• 练习文本
◇ ◇ ◇ ◇ ◇ ◇ ◇
GitHub Repo 地址:欢迎给星
需求: 通过python执行Kusto数据库query,获取到当前最新的指定的Repo list,在获取到的Repo list中,爬取每个Repo下的所有的当前月份的commits数据,将获取到的json格式数据解析,存储在接口文件中,然后将其存入数据库中。
创建一个路径管理模块: path_app_branch.py
import datetime
import time
import os
# 使用局部变量方法导入,控制资源部分导入
# __all__ = ['path_file_1','path_file_2','path_file_test','start_time','end_time']
def GetDesktopPath():
"""获取本地电脑名称路径"""
return os.path.join(os.path.expanduser("~"))
Total_path = GetDesktopPath().split('\\')[-1] # 获取电脑名称
start_time = datetime.date(datetime.date.today().year, datetime.date.today().month, 1)
end_time = datetime.date(datetime.date.today().year, datetime.date.today().month + 1, 1) - datetime.timedelta(1)
StartTime = str(start_time)
EndTime = str(end_time)
path_file_1 = r"C:\Users\{}\tool\Python_Get_Github_api\data_source\data logs\{}_URL_STATUS_CODE_update_at_{}.csv".format(Total_path,StartTime,time.strftime('%Y-%m-%d %H.%M.%S',time.localtime(time.time())))
◇ ◇ ◇ ◇ ◇ ◇ ◇
• 所给数据
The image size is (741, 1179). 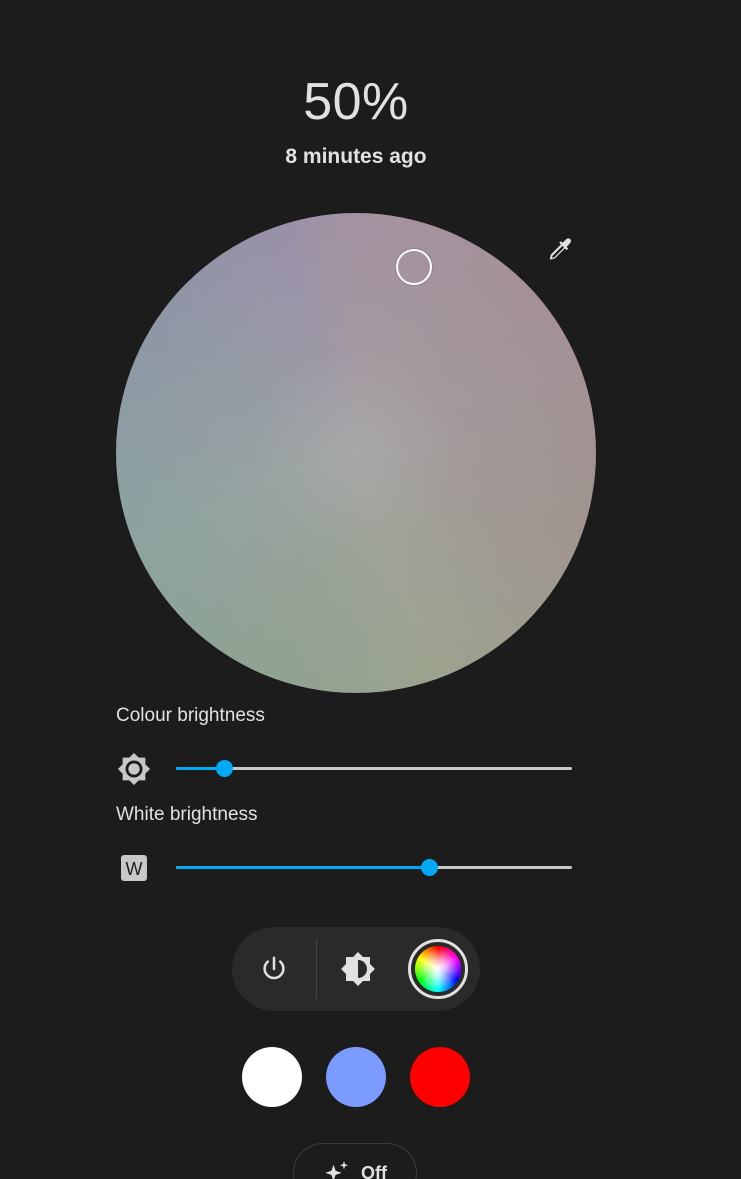 I want to click on eyedropper-icon, so click(x=560, y=249).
◇ ◇ ◇ ◇ ◇ ◇ ◇
• 任务要求
逐字抄录练习文本中自“Total_path = GetDesktopPath().split('\\')[-1]”起至“1) - datetime.timedelta(1)”止的内容，首尾均包括在内。 本题无需使用所给数据。

• 任务解答
Total_path = GetDesktopPath().split('\\')[-1] # 获取电脑名称
start_time = datetime.date(datetime.date.today().year, datetime.date.today().month, 1)
end_time = datetime.date(datetime.date.today().year, datetime.date.today().month + 1, 1) - datetime.timedelta(1)